PARÍS (EFE).— Un equipo internacional de científicos identificó por primera vez efectos neurológicos asociados a la exposición de nuevas sustancias PFAS, conocidas como químicos eternos, en ratones y pájaros.
La investigación, liderada por dos especialistas del Centro Nacional para la Investigación Científica (CNRS) de Francia y publicada en “Environmental Science & Technology Letters”, documentó cambios de comportamiento y posibles consecuencias para el desarrollo cognitivo embrionario.
El CNRS destacó que el estudio pone de relieve “efectos neurológicos no documentados hasta ahora”, que están relacionados con una nueva generación de PFAS que ha surgido conforme aumentan las restricciones sobre los compuestos utilizados anteriormente.
Las sustancias perfluoroalquiladas y polifluoroalquiladas son compuestos sintéticos presentes en productos de empleo cotidiano, como los lubricantes, los pesticidas y los utensilios de cocina antiadherentes.
De acuerdo con el comunicado, “a medida que la industria desarrolla una nueva generación de PFAS para sustituir paulatinamente a los compuestos antiguos, ahora regulados de forma más estricta, los efectos de muchos de estos PFAS emergentes y no regulados siguen siendo en gran medida desconocidos”.
La investigación se enfocó en un nuevo compuesto denominado 7:3 FTCA, un contaminante ambiental que es generado por la degradación de alcoholes de fluorotelómero que aún son utilizados por la industria.
Experimentos
Para evaluar su impacto, los científicos realizaron pruebas tanto en fauna silvestre como en laboratorio.

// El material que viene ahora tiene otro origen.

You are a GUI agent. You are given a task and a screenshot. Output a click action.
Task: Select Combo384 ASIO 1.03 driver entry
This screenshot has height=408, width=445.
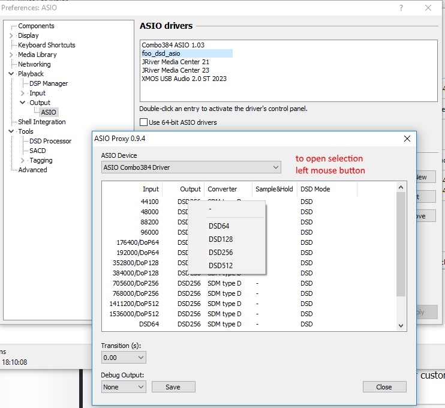tap(173, 45)
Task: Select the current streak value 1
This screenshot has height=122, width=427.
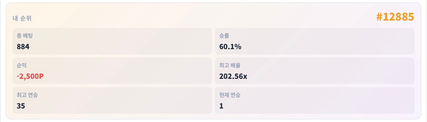Action: pyautogui.click(x=221, y=106)
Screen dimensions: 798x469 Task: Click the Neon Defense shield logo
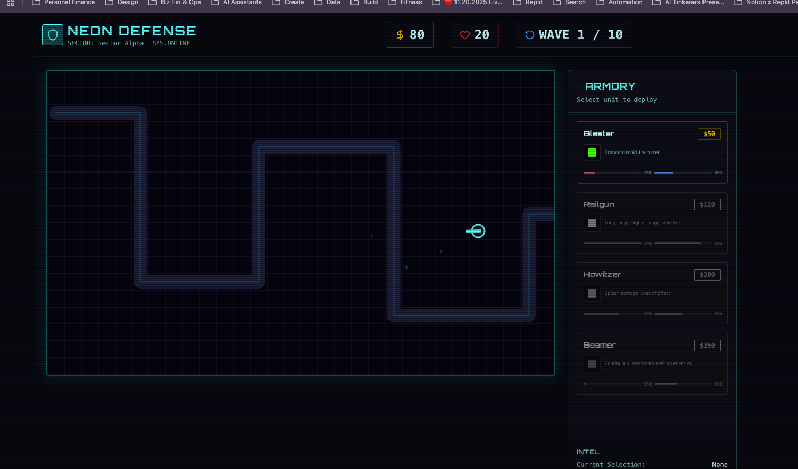[x=53, y=35]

En el primer caso, expusieron embriones de gaviota a concentraciones de 7:3 FTCA comparables con las detectadas en el medioambiente. Los análisis revelaron “la activación de las células inmunitarias del cerebro en regiones cerebrales específicas, con posibles consecuencias para el desarrollo cognitivo de estas zonas”.

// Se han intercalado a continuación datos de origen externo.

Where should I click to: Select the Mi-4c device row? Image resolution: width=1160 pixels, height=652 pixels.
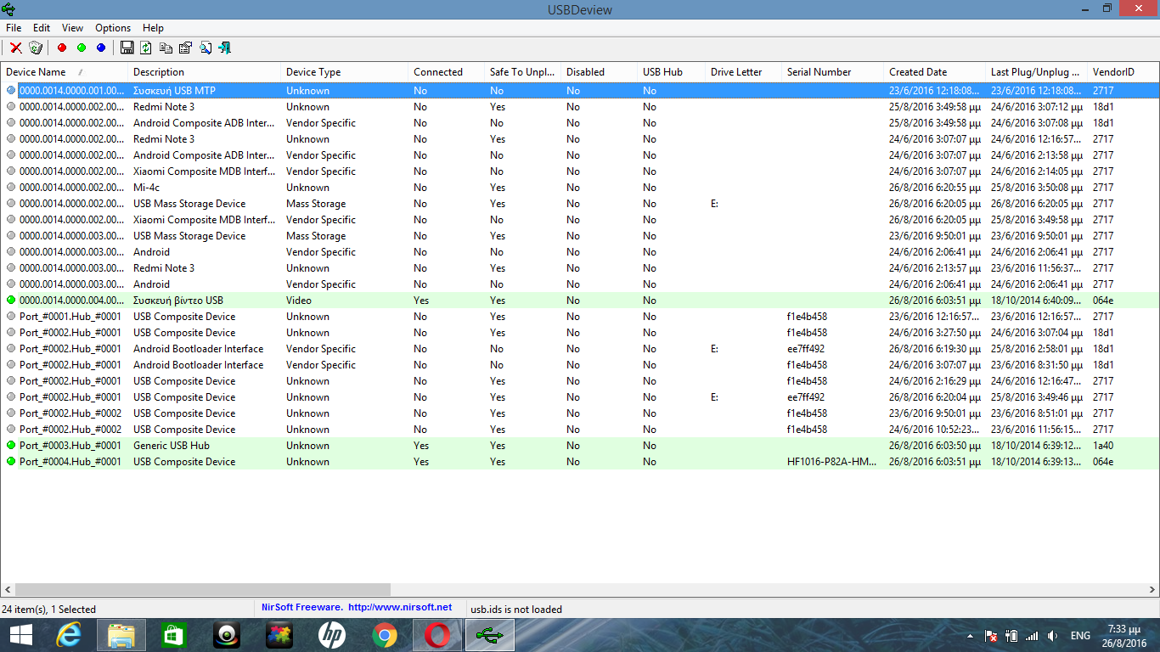[146, 188]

En paralelo, los investigadores administraron durante tres semanas dosis diarias del compuesto a ratones mediante su alimentación, en niveles similares a los encontrados en el entorno. Según el comunicado, “los investigadores descubrieron que la activación de las células inmunitarias del cerebro estuvo acompañada de una mayor actividad neuronal en la corteza prefrontal, así como de alteraciones en la conducta: los animales pasaron más tiempo en zonas iluminadas e interactuaron durante más tiempo con sus congéneres”.
Los autores del trabajo señalaron que los resultados constituyen la primera evidencia de los efectos neurológicos de este PFAS emergente en modelos animales.
Además, las conclusiones indican que los cambios observados reflejan “una menor evitación de situaciones percibidas como de riesgo”, lo que aporta nuevos elementos para comprender los posibles efectos de estos compuestos ambientales sobre el sistema nervioso.